In the Design Matrix, I wrote, “Molecular properties, which can be designed, may serve to “guide” organismal evolution more than appreciated. In this case, the properties of designed proteins in bacteria have channeled evolution such that this three-component gas exchange would eventually emerge in a mammal-like creature and function as it does. The design of a protein may have front-loaded the appearance of a particular type of organ system that handled gas delivery and exchange.”
The basic idea here is that tissues, organs, and even organ systems can be viewed as the emergent expression of key macromolecules. Such macromolecules can serve as “bait” that would lure certain expressions of evolved complexity. All of this would speak to evolution being under some form of intrinsic guidance.
What’s more, during the summer of 2008, I wrote a series of essays for the old book blog (that was hacked) that highlighted the evidence which suggested that the vertebrate endocrine system could have been front-loaded into protozoa (for example, human insulin triggers a biological response in Tetrahymena).
Well, along comes a study that moves toward both of these points.
From Besant K. Tiwary and Wen-Hsiung Li. 2009. Parallel Evolution between Aromatase and Androgen Receptor in the Animal Kingdom. Mol. Biol. Evol. 26:123–129.

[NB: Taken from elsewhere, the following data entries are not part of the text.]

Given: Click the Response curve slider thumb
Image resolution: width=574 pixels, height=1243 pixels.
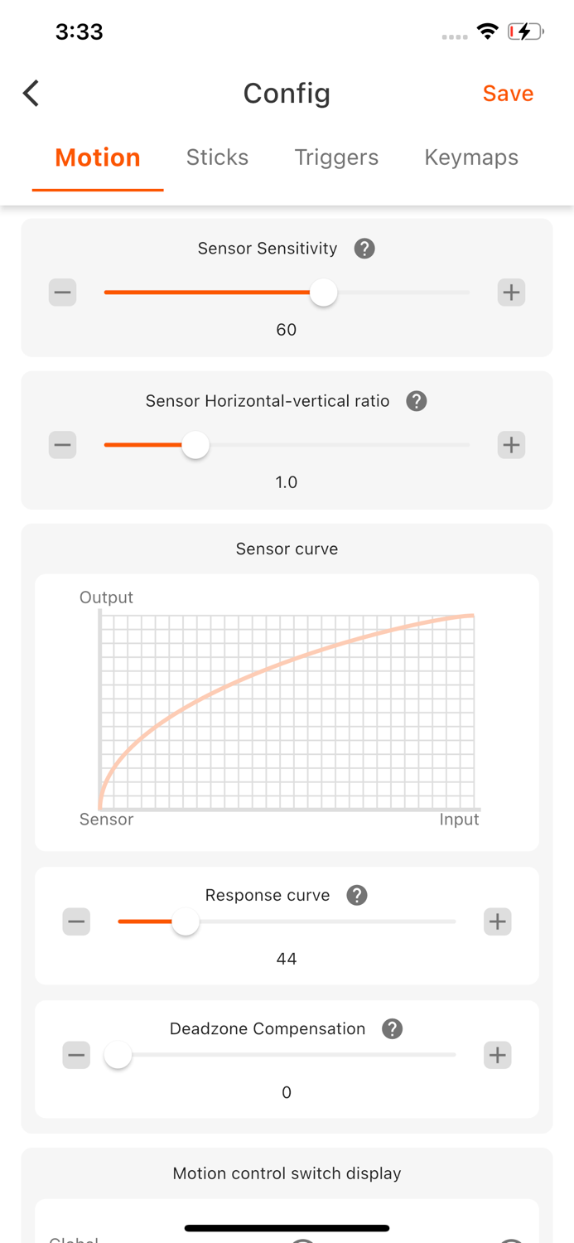Looking at the screenshot, I should pos(186,921).
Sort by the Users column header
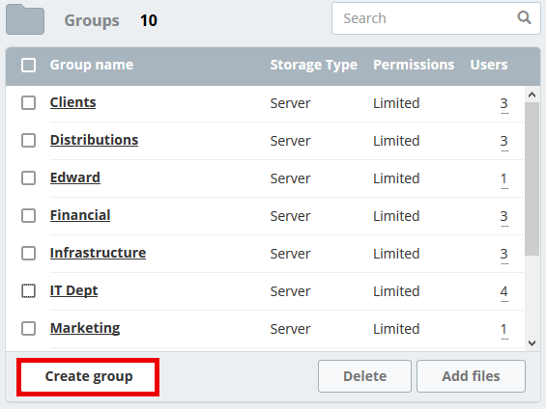546x409 pixels. (489, 65)
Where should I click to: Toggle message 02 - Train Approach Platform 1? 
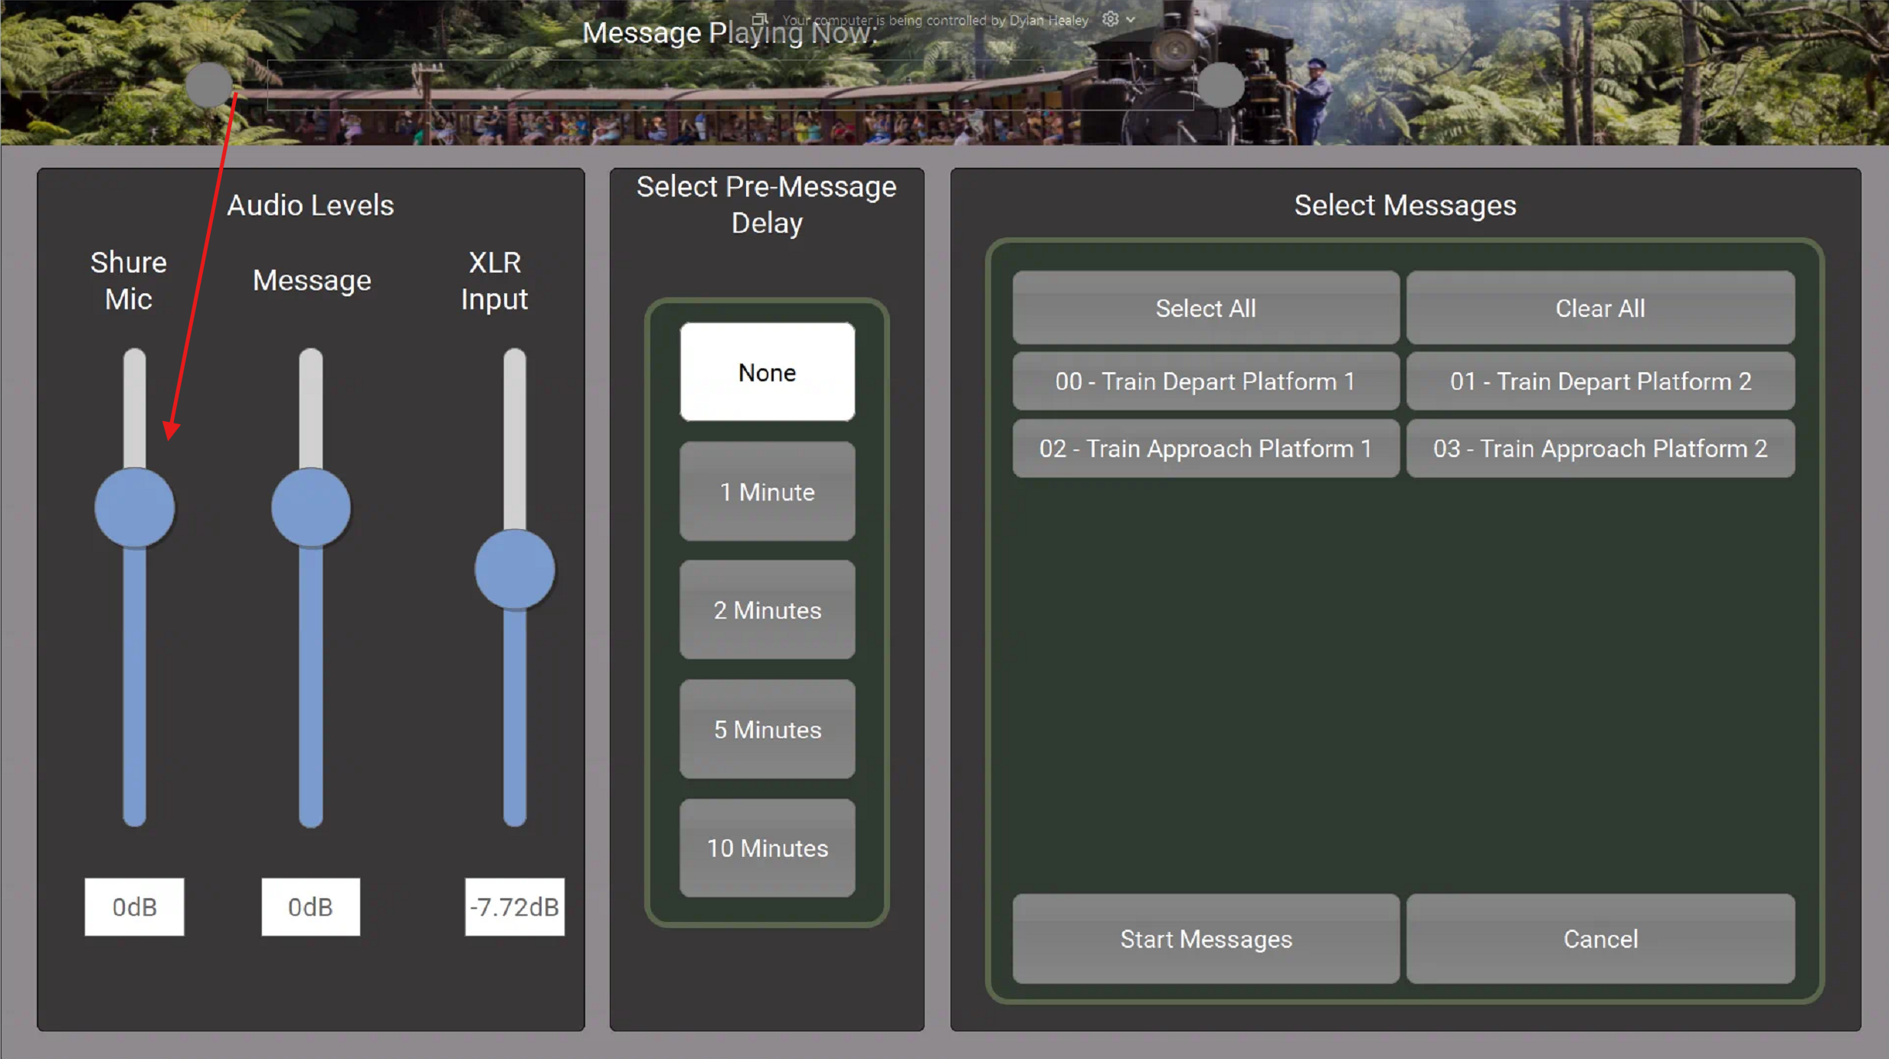[1206, 449]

There are now many known cases of orthologous or unrelated proteins in different species that have undergone parallel evolution to satisfy a similar function. However, there are no reported cases of parallel evolution for proteins that bind a common ligand but have different functions. We focused on two proteins that have different functions in steroid hormone biosynthesis and action but bind a common ligand, androgen. The first protein, androgen receptor (AR), is a nuclear hormone receptor and the second one, aromatase (cytochrome P450 19 [CYP19]), converts androgen to estrogen. We hypothesized that binding of the androgen ligand has exerted common selective pressure on both AR and CYP19, resulting in a signature of parallel evolution between these two proteins, though they perform different functions. Consistent with this hypothesis, we found that rates of amino acid change in AR and CYP19 are strongly correlated across the metazoan phylogeny, whereas no significant correlation was found in the control set of proteins. Moreover, we inferred that genomic toolkits required for steroid biosynthesis and action were present in a basal metazoan, cnidarians. The close similarities between vertebrate and sea anemone AR and CYP19 suggest a very ancient origin of their endocrine functions at the base of metazoan evolution. Finally, we found evidence supporting the hypothesis that the androgen-to-estrogen ratio determines the gonadal sex in all metazoans.
From the discussion:
This work demonstrates for the first time a highly significant parallel evolution between two proteins having different structures and functions (supplementary figure 1, Supplementary Material online). The parallel evolution between AR and CYP19 is well reflected in terms of high correlation between their ML distances and interspecies similarity to the human sequences and similar topology of phylogenetic trees in both proteins. The common factor posing functional constraints on AR and CYP19 is their ligand, androgen. Therefore, this finding reinforces the notion that functional constraint of a protein is the principal evolutionary force in its evolution (Li 1997). We also infer that genomic toolkits required for steroid biosynthesis and action were present in a basal metazoan, cnidarians. The close similarity in vertebrate proteins and sea anemone proteins suggests a very ancient origin of their endocrine functions at the base of metazoan evolution. This suggests that the origin and evolution of the vertebrate-like endocrine system started early in the animal kingdom. Possibly, the endocrine system started its evolutionary journey along with the nervous system in the last common ancestor of bilaterians and cnidarians.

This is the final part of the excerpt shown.